# [Work task]
The expected output is an exact copy of the lines from the one containing "Toggle the highlighted rounding mode button" to the final line below, minus any pictures.

——

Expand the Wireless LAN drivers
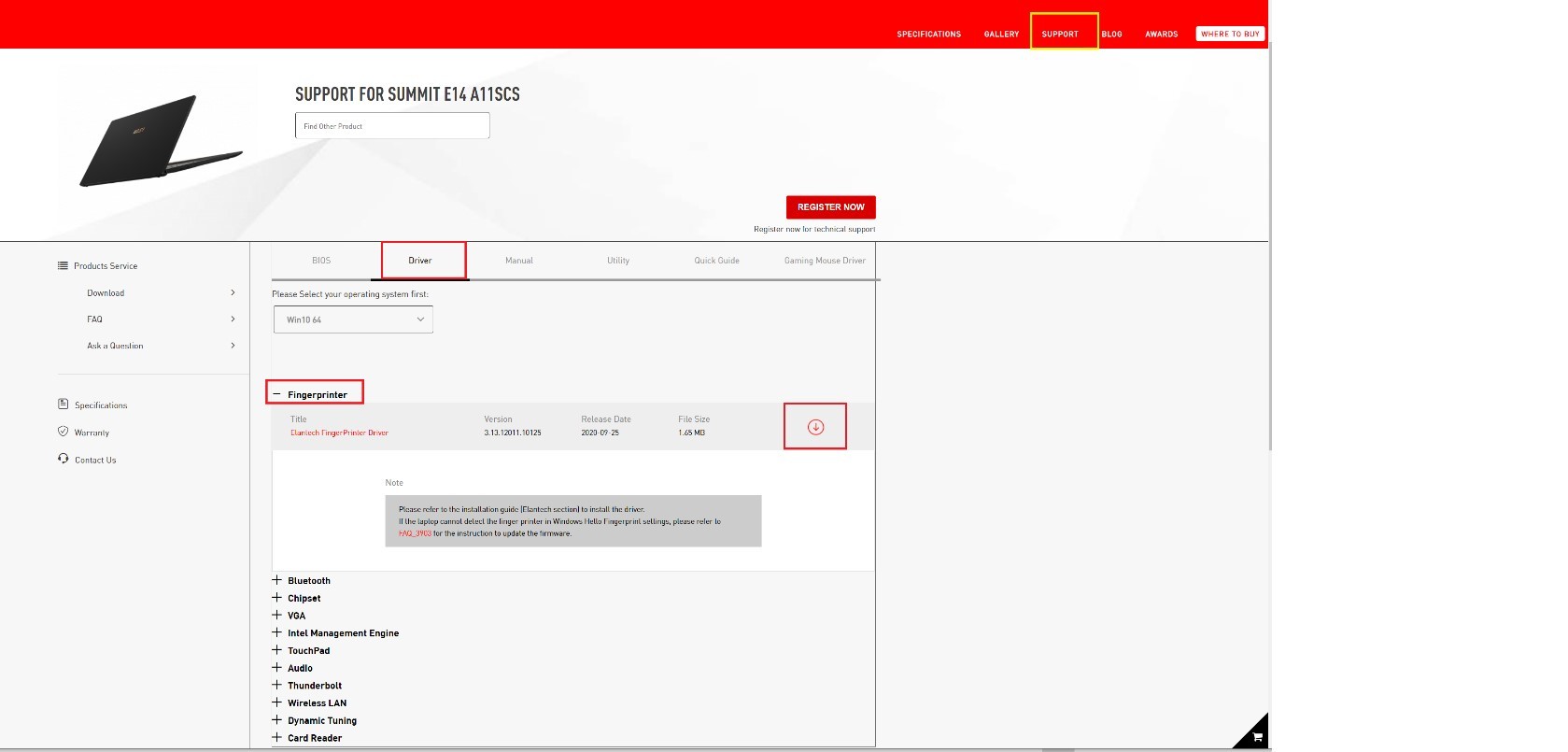Screen dimensions: 1568x752 pos(276,702)
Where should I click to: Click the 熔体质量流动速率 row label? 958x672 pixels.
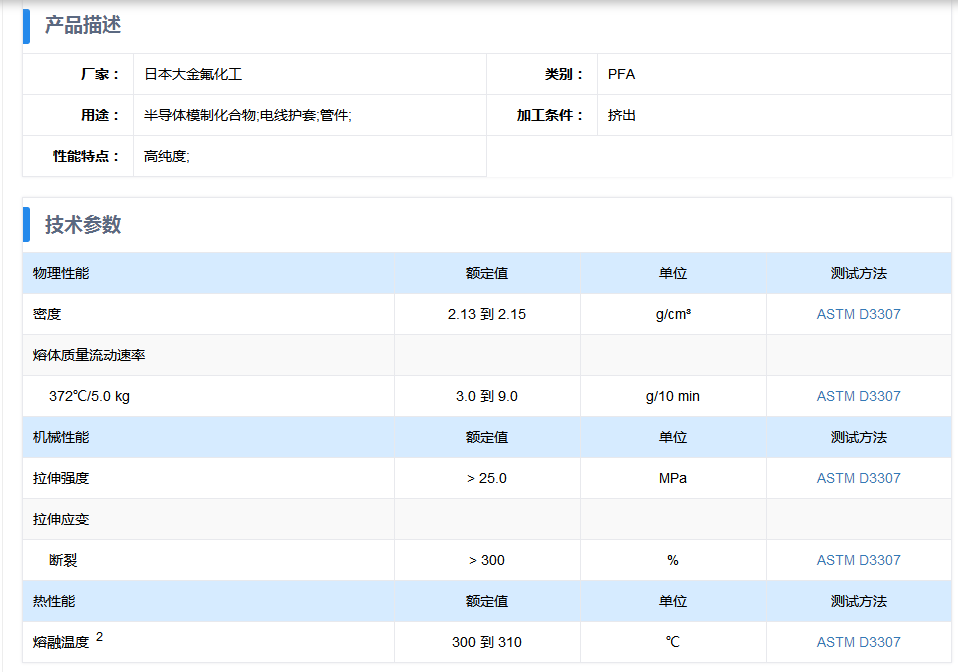pos(89,355)
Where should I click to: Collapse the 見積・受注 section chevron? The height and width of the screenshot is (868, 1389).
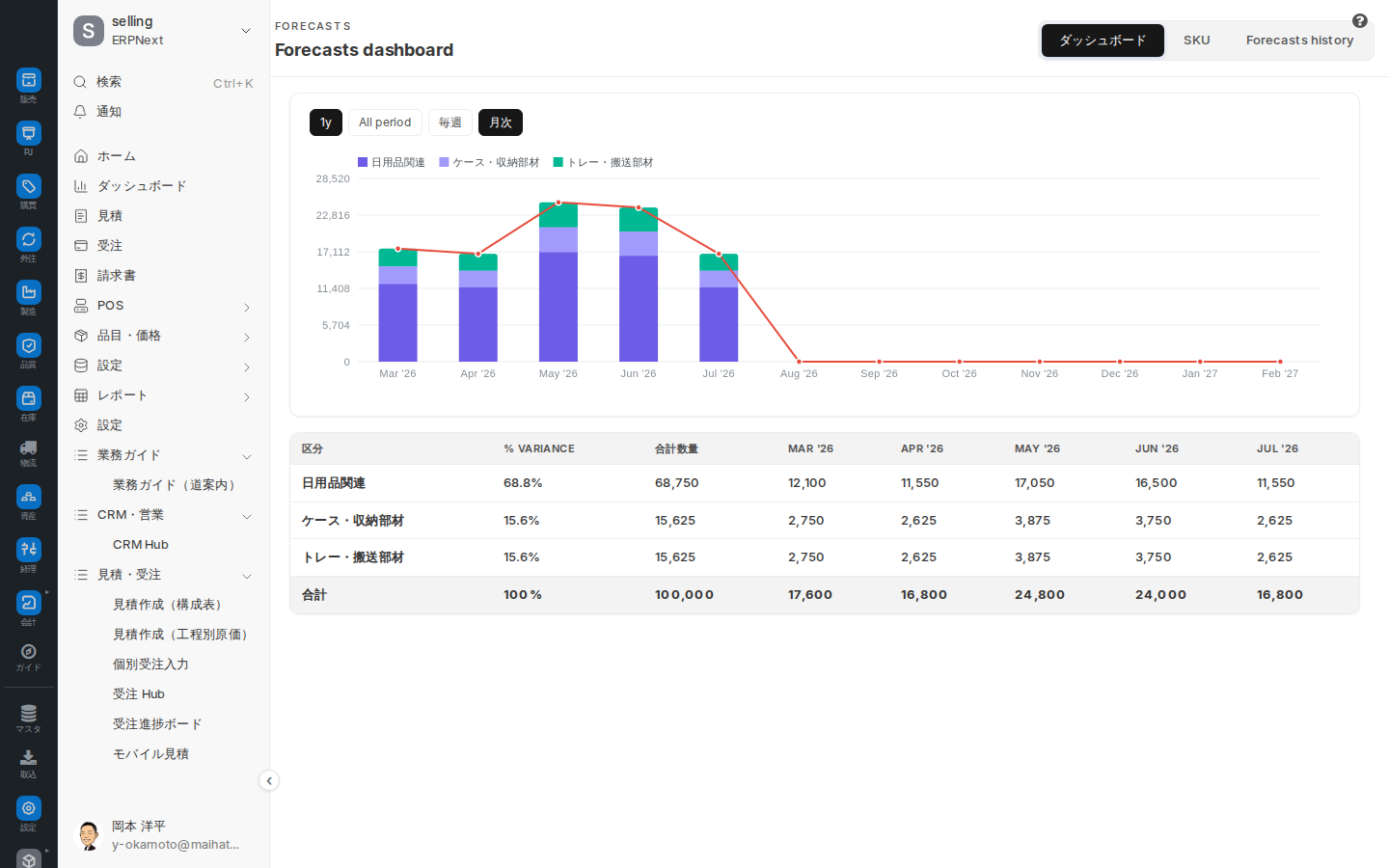(x=247, y=577)
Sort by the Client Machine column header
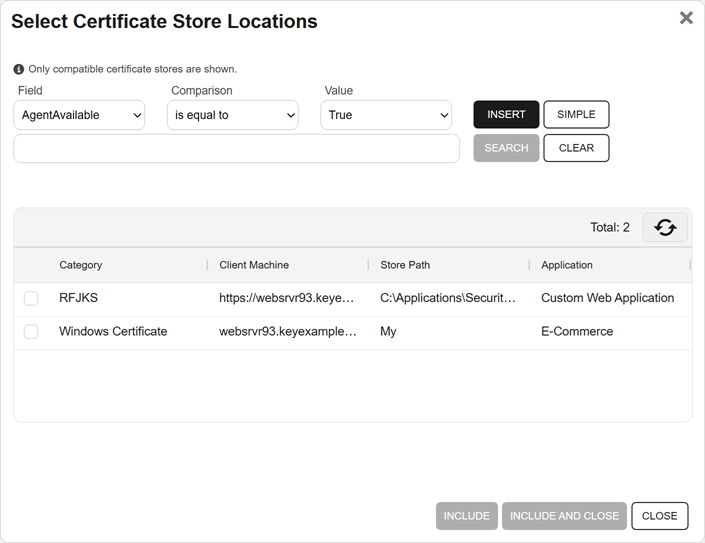This screenshot has width=705, height=543. click(254, 265)
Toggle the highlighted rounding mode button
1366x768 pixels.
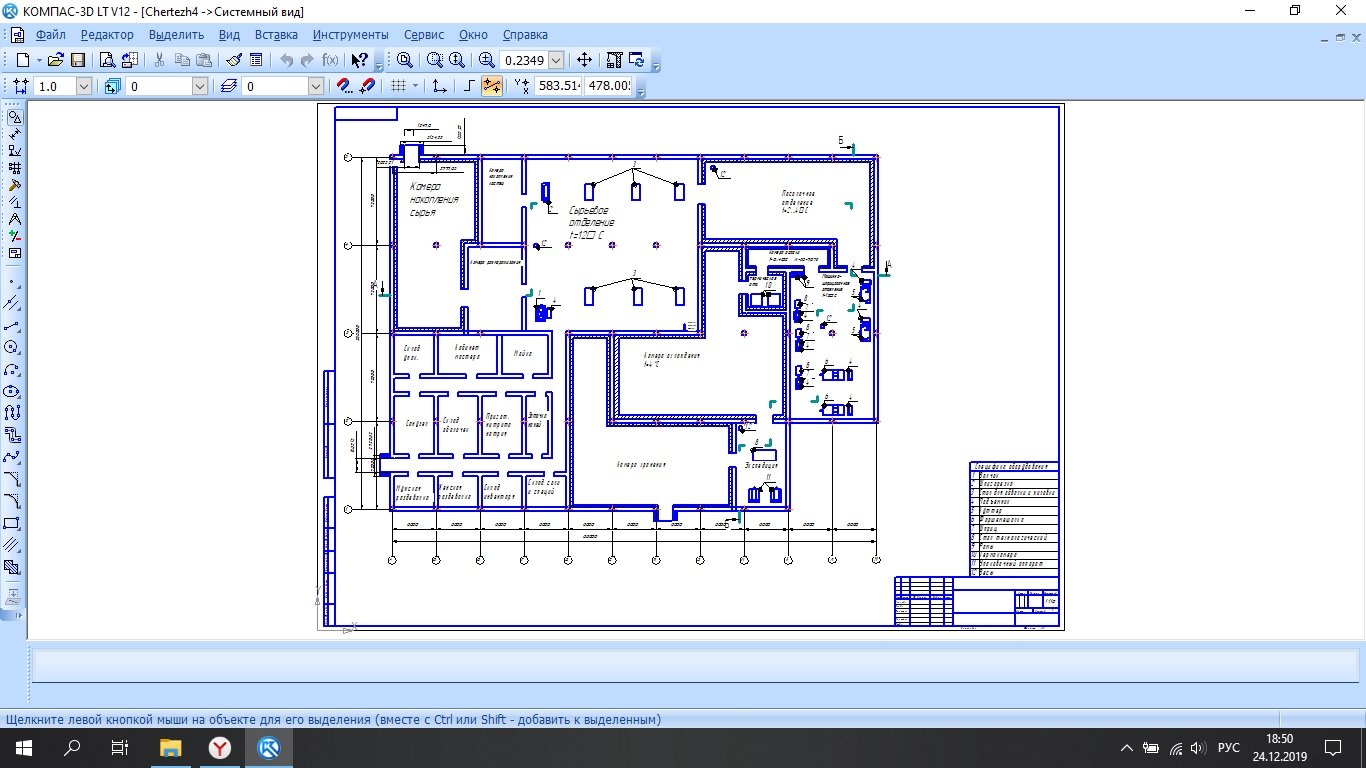click(x=492, y=86)
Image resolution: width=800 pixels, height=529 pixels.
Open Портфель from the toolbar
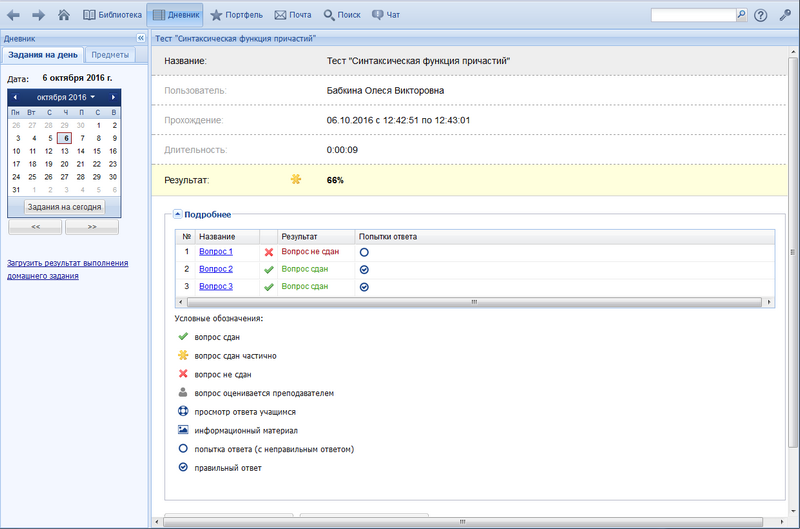(x=237, y=15)
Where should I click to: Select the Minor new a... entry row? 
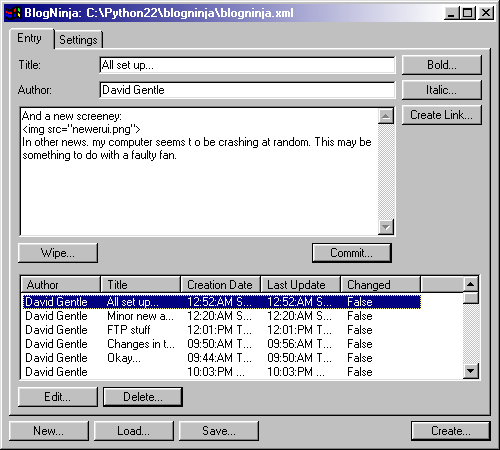point(222,316)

——

# [Task output]
Toggle the highlighted rounding mode button
1366x768 pixels.
click(x=492, y=86)
Image resolution: width=800 pixels, height=529 pixels.
Open Портфель from the toolbar
(x=237, y=15)
Where should I click to: Select the Minor new a... entry row? 
point(222,316)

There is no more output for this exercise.